▶ [Material provided]:
════════
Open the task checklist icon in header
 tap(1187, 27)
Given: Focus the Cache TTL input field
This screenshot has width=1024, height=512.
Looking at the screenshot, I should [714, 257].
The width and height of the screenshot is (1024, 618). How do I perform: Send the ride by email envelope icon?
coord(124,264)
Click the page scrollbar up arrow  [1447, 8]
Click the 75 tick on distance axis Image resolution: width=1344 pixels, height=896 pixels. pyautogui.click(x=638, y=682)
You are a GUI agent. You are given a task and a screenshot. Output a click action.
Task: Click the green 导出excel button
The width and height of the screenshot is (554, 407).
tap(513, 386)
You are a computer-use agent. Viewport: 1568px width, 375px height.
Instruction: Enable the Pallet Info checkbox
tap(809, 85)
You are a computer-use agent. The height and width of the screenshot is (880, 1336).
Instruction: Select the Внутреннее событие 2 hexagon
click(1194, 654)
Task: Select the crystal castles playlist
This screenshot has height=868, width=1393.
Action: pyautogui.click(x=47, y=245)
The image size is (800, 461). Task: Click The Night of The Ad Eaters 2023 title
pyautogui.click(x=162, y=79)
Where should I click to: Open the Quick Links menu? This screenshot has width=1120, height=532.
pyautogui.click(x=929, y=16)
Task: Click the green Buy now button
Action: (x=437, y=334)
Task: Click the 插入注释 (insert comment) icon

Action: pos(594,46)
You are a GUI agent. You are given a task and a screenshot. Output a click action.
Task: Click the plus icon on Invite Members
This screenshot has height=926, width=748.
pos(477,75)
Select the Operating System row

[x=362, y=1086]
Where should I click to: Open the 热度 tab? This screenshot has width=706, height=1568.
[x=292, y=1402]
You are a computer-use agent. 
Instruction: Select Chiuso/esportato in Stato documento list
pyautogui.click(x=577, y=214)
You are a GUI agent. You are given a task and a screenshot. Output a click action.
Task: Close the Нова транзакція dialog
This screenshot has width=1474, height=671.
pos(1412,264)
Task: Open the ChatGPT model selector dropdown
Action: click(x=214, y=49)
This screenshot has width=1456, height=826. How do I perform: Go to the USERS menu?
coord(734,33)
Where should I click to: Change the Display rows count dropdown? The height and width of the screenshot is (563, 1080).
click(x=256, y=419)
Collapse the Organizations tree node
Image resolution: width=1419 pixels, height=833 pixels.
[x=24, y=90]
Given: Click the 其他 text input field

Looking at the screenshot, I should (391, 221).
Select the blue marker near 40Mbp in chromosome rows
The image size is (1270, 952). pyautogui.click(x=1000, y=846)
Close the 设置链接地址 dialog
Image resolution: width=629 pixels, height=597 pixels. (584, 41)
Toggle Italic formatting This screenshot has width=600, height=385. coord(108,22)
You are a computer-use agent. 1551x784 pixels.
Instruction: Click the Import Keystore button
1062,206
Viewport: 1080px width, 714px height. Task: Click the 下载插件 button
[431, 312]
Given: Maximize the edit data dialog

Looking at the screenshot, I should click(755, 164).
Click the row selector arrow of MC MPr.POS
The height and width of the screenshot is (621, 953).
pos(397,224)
════════
▶ [To do]: Give only a number: how many lines of the data hold the string "computer"?

▶ [Completed task]: 4